Let’s look at usage for Gabble:
‘Harvey always gabbles when faced with a situation that makes him nervous.’
‘Jenny looked out over the huge crowd of parents and, overwhelmed by the numbers, let her poetry reading become no more than incomprehensible gabble.’
In Harvey’s case, we could use ‘gush(es)’ or ‘jabber(s)’, but other alternatives would need the sentence to be restructured to maintain meaning. In Jenny’s case, gabble has been used as a noun instead of a verb, so different synonyms will apply. A good exercise would be to see what alternatives you can think of, without resorting to a thesaurus.
Left belongs to an odd category of words known as contronyms. A contronym is a word that is its own antonym; a word that has two, or sometimes more, opposing meanings!
Left can mean either staying or gone. It also has a political meaning, which applies to those whose philosophy is for justice and fairness, often called ‘socialists’.
‘The men left the dining room to smoke their cigars and drink their port in the drawing room.’
‘The women were left to enjoy their time without noisy interruption.’
Figure of speech:
Chiasmus: A figure in which the order of words of parallel structures, usually clauses, is inverted.
‘She dreams of romance, and of romance she dreams.’ This is a form of mirrored repetition, often employed in poetry.
‘Loving celebrates life, as living celebrates love.’ Here we use loving-life and living-love as parallel word pairs.
‘The writing must be novel for the novel to be written.’ Here two different meanings of ‘novel’ apply to the pair writing-written.
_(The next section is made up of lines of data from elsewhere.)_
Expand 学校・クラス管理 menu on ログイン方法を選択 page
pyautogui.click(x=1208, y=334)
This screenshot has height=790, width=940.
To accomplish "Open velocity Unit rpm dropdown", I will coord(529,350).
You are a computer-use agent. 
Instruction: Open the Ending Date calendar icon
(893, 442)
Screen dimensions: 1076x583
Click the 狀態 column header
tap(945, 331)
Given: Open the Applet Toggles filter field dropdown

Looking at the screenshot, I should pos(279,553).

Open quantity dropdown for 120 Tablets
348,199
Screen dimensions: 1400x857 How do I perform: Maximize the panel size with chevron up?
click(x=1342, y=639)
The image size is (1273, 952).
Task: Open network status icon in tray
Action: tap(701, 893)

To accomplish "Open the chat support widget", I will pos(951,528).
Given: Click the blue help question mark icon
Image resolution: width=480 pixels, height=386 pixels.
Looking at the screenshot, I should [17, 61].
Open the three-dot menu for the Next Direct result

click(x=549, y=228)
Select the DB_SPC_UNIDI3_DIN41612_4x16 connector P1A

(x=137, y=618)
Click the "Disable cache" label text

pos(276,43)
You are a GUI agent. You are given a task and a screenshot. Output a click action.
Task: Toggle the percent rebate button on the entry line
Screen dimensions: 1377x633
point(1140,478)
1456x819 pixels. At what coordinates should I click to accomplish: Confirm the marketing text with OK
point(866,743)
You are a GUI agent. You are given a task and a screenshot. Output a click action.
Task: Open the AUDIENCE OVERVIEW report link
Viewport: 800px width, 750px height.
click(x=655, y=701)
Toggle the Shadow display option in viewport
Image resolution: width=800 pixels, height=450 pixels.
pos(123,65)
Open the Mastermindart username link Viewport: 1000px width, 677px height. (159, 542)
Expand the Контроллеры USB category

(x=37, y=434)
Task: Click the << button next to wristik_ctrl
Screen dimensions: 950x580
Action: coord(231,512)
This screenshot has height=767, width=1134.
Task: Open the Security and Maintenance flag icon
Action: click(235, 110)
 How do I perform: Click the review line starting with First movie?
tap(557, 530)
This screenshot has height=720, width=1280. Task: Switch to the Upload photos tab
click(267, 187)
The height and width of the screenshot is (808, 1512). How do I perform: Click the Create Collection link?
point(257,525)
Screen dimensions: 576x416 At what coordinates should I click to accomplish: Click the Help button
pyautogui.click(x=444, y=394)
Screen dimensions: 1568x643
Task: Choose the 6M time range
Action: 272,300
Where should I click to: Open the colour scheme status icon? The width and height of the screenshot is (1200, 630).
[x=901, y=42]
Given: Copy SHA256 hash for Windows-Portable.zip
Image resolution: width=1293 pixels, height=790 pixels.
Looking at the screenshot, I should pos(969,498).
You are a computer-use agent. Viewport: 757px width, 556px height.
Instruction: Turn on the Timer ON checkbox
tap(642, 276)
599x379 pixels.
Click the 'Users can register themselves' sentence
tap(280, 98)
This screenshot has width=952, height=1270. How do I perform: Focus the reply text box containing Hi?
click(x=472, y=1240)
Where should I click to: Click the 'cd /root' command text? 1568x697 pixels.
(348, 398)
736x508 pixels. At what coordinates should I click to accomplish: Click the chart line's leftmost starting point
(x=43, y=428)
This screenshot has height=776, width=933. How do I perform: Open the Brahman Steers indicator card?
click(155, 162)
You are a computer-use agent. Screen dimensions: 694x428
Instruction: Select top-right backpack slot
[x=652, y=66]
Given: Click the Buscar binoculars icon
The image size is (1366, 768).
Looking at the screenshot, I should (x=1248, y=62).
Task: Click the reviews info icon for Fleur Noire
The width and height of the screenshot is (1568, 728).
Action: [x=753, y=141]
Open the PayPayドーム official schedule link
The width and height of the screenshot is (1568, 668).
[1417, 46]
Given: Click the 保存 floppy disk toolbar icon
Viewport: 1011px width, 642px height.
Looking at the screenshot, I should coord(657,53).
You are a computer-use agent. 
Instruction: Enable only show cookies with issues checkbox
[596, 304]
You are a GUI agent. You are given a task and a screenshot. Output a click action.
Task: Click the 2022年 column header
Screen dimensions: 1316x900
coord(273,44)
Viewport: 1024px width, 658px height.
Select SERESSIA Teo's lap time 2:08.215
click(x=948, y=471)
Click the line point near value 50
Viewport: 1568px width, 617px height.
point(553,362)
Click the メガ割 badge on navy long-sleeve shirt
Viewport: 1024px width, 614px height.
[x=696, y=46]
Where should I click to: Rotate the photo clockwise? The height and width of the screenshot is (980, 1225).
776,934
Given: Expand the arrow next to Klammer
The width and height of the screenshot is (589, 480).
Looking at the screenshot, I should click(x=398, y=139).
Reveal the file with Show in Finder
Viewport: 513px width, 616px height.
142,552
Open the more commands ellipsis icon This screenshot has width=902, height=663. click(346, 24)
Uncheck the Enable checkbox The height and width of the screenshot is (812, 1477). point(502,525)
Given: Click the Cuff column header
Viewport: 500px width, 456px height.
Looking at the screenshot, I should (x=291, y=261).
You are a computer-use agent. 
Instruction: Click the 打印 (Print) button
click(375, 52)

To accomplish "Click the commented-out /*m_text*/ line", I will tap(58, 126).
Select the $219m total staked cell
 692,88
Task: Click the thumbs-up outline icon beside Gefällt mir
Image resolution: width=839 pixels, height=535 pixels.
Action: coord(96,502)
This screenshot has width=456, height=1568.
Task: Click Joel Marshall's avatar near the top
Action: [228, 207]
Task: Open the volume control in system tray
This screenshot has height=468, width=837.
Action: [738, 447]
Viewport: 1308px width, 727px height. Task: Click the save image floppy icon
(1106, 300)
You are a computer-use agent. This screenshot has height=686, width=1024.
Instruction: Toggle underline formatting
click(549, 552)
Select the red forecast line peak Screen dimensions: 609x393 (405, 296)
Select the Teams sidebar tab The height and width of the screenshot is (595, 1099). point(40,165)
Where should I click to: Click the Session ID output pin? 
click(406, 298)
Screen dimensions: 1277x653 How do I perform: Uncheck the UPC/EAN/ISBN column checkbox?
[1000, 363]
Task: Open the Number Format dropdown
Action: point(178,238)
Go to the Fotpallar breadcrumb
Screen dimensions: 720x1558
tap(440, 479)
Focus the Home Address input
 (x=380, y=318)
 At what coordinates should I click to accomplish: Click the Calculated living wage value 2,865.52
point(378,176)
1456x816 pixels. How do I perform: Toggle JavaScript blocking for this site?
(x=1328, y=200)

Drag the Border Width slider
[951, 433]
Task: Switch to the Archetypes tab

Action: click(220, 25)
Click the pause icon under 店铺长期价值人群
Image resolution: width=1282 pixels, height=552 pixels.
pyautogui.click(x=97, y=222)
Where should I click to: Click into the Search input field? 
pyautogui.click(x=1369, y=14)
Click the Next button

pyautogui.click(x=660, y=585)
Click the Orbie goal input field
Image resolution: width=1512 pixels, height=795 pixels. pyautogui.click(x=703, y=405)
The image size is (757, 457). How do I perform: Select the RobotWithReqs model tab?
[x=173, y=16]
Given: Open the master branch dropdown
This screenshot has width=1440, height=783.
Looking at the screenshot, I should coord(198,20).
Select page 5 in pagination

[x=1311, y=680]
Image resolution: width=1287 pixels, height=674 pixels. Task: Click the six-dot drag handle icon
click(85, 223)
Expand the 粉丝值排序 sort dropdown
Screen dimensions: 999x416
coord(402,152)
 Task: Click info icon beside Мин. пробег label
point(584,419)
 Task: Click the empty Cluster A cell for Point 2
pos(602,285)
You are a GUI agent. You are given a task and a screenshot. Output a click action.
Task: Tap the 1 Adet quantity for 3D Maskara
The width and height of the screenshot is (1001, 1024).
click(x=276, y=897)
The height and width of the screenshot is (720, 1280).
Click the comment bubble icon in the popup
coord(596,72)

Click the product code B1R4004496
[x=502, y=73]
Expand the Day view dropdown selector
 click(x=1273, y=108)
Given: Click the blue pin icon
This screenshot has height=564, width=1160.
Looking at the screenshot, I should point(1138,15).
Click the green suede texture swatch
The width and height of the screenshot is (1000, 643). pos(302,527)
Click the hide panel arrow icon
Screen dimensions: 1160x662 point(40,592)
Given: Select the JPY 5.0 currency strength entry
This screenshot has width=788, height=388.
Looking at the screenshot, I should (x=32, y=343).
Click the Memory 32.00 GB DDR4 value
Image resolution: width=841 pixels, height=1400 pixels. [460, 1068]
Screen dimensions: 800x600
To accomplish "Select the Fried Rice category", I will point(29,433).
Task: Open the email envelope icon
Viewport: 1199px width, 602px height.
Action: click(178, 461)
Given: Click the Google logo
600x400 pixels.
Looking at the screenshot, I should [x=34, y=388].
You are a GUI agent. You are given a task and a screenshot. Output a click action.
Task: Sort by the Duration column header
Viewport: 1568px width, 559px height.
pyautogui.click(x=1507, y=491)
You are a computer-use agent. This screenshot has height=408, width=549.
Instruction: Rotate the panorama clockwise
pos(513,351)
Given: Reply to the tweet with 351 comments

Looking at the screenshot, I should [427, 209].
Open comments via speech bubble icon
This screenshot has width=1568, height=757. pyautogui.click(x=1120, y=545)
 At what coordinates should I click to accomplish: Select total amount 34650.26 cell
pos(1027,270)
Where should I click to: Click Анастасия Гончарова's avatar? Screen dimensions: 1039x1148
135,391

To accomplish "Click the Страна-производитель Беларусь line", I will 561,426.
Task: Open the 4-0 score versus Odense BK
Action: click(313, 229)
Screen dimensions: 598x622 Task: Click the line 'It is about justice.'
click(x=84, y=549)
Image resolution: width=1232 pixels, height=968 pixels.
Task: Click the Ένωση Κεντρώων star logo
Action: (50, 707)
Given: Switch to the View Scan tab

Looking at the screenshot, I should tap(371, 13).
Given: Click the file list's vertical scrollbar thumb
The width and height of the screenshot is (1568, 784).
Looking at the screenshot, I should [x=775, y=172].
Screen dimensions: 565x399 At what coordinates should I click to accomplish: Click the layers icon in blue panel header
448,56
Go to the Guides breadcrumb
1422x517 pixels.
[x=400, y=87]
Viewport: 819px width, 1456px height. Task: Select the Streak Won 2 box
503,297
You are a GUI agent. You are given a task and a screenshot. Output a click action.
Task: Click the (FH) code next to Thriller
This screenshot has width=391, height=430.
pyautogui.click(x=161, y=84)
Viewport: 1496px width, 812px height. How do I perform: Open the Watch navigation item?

Redundancies are words serving no semantic purpose. In speech, they act as spacers, giving the speaker time to think. But in writing, except when representing natural conversation, they impede the reader’s progress.
This week’s example: ‘Genuinely’
‘I’m genuinely worried about Marion’s attitude to boys.’ This is a redundancy: it’s unlikely anyone would say they were ‘falsely’ or ‘insincerely’ anxious, as this would introduce an oxymoron that would expose their lack of concern. ‘I’m concerned about Marion’s attitude to boys.’ says everything necessary here.
Cliché; a cliché is a stereotyped or hackneyed expression; a phrase, opinion or other element of language that’s been so overused it no longer holds any power. However, clichés usually come into being as the result of their original effective ability to describe a situation or quality. Their use should be sparing and appropriate; in dialogue, they’re acceptable, providing the speaking character would use such expressions.
Gilding the lily: an expression that means enhancing or exaggerating the reality of an object or situation.
‘James described Norma as a perfect woman, which his friends considered to be gilding the lily.’ We could say instead: ‘James described Norma as a perfect woman, which his friends believed to be an exaggeration.’